= Project Devil =

Indian surface-to-surface missile project

Project Devil was one of two early liquid-fueled missile projects developed by India, along with Project Valiant, in the 1970s. The goal of Project Devil was to produce a short-range surface-to-surface missile. Although discontinued in 1980 without achieving full success, Project Devil led to the later development of the Prithvi missile in the 1980s.

== Development ==
Both projects were overseen by the Defense Research & Development Laboratory (DRDL) of India, which had begun in 1958 with a specialization in anti-tank missiles but expanded in subsequent years. Project Devil was intended to be a short-range surface-to-air missile utilizing 3-ton engines. The model for Project Devil was the SA-2 Guideline, a Soviet Union missile which the DRDL intended to reverse engineer.

Project Devil was officially launched under V.S. Narayanan, who became director of the DRDL in January 1972. In June 1972, DRDL received ₹160 million to fund both Project Devil and Project Valiant, though it came with a veil of secrecy; the Union Cabinet had publicly declined the funding request, but Prime Minister Indira Gandhi had granted it secretly through her discretionary powers. In turn, DRDL took pains to disguise the purpose of the funds so that their real work would not be immediately apparent. Project Devil specifically was given a budget of ₹50 million to use within a three-year period. DLDR spent nearly half of the budget on importing equipment and supplies; it also subcontracted some of its labor, hiring the Hindustan Aeronautics Limited and Bharat Heavy Electricals Limited to cast a 350 kg magnesium liquid-fuel engine frame and a solid-booster rocket respectively. DRDL also began to expand rapidly, increasing its workforce from 400 to 2,500 people in a two-year period in an effort to meet staffing needs of both the projects.

However, internal disputes soon disrupted the DRDL, as the leader of the Valiant project believed Narayanan was disproportionately invested in Project Devil, and external interest in both programs waned, particularly as the SA-2 model for the Devil project had not performed well in combat.

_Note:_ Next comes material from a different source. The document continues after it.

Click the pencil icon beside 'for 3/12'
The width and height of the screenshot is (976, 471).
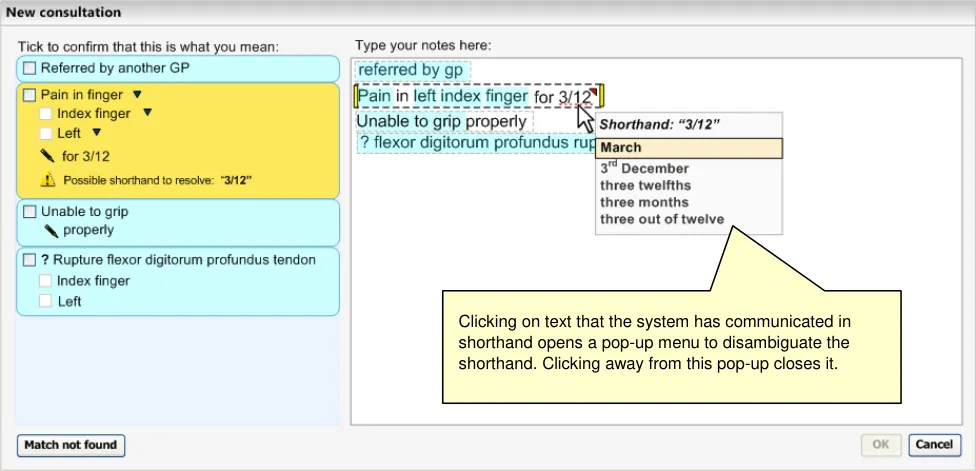47,156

In 1974, Project Valiant was terminated and Devil re-conceived as a project to gather information on technology rather than an effort to produce an actual missile. In January 1975, the Indian Space Research Organisation was appointed to run an external review of Project Devil and in March 1975 found it had been successful in several areas, if not in liquid propulsion, and should be permitted to continue. It ran for several more years before being completely discontinued in 1980, by which point DRDL had produced several components for Devil, including two solid rocket boosters with high-strength steel casings and a specific impulse of 200 seconds, and a second stage three-ton liquid-propellant engine fueled by G-fuel (a combination of Xylidiene and Tri-ethylamine), oxidized by red fuming nitric acid. Narayanan, who disagreed with the decision, resigned his post at DRDL and was replaced by S. L. Bansal. Devil components were subsequently modified and utilized as components in other systems.

== Aftermath ==
According to a 2006 article by Praful Bidwai in The Daily Star, Project Valiant "totally failed", while its sister project was a partial success. Though neither reached fruition, the projects were important precursors to the Prithvi missile developed in the 1980s.